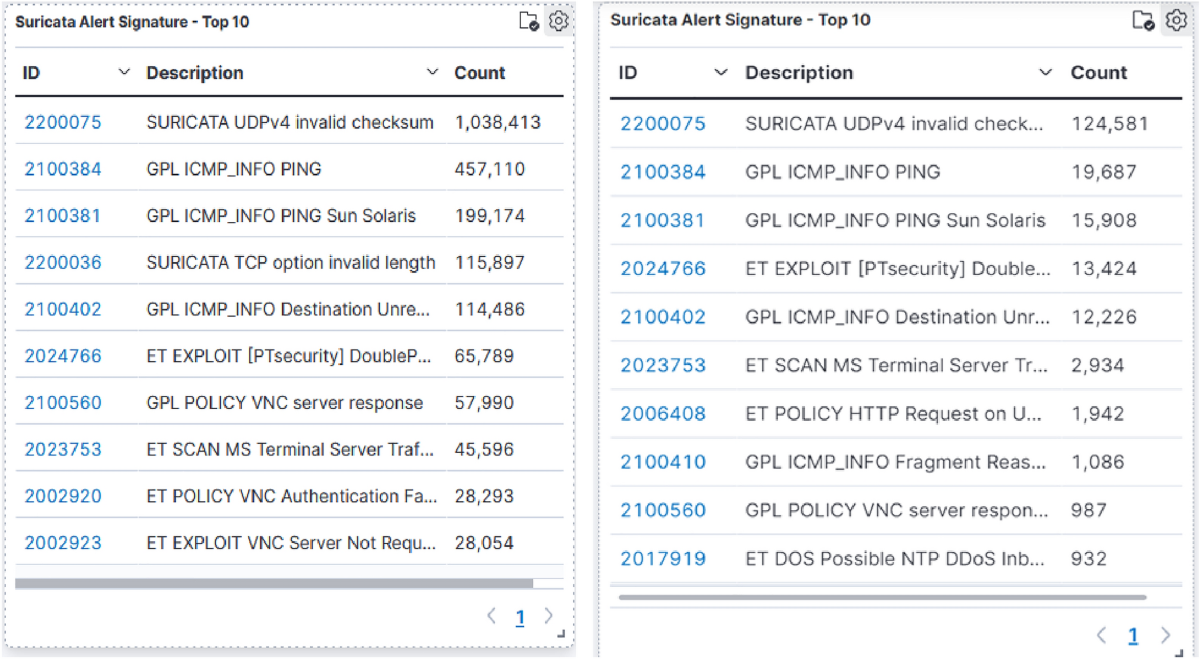Image resolution: width=1200 pixels, height=659 pixels.
Task: Select page 1 in the right panel pagination
Action: tap(1133, 635)
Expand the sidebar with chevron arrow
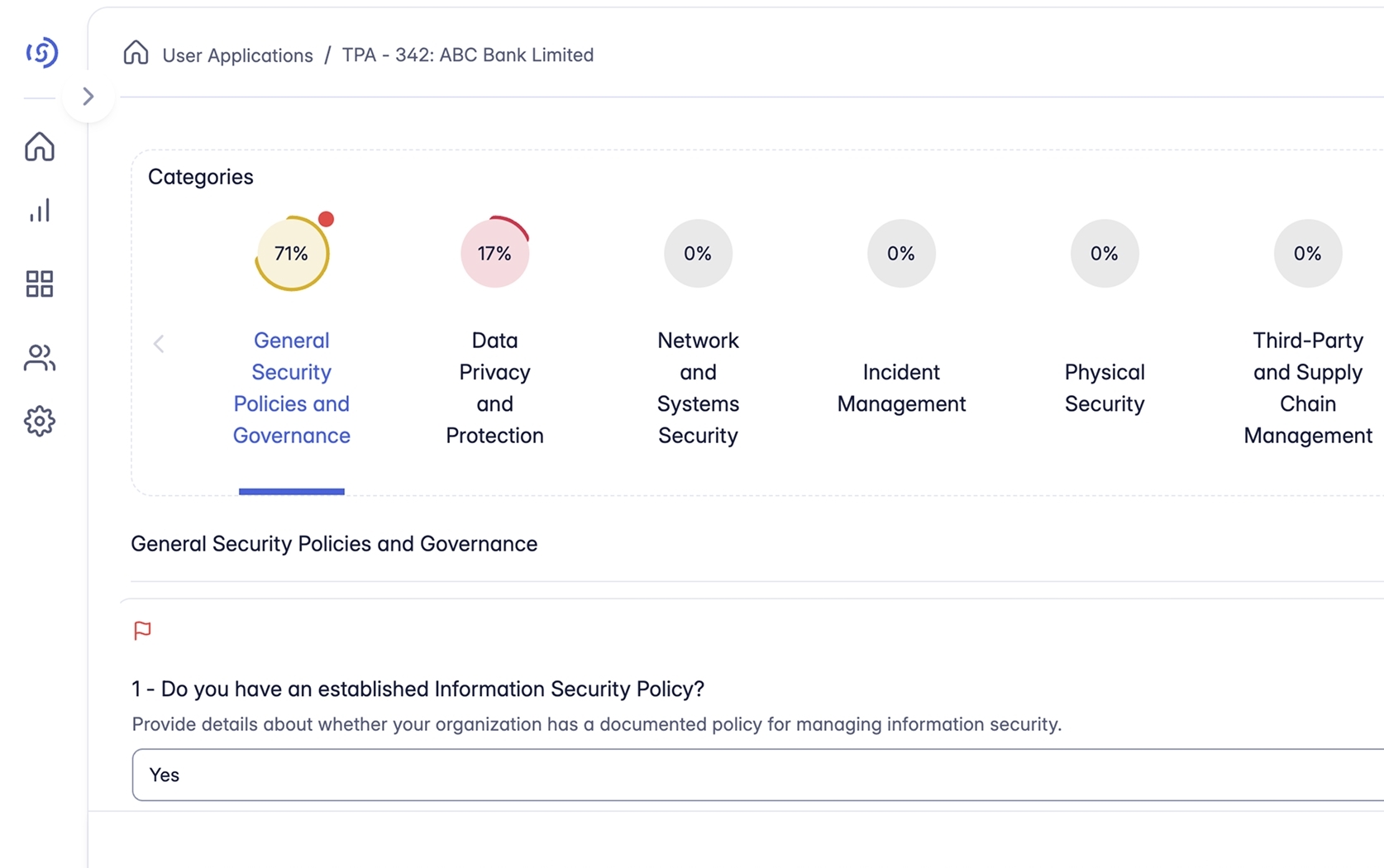This screenshot has width=1384, height=868. pos(88,97)
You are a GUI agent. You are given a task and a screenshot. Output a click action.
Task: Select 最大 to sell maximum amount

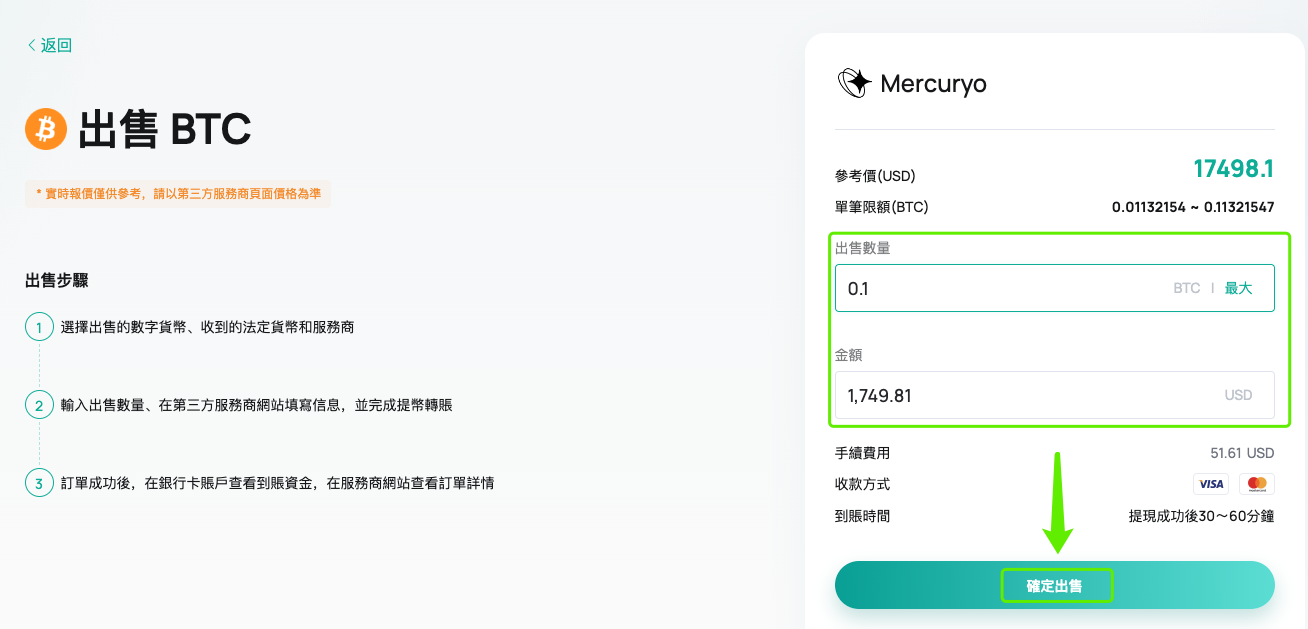click(x=1238, y=288)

- - -

Required action
Transcribe word for word only the lines from the one with "You are a GUI" through the end of the listing; every picture is to be omitted.

Answer for this exercise
You are a GUI agent. You are given a task and a screenshot. Output a click action.
Task: Select 最大 to sell maximum amount

click(x=1238, y=288)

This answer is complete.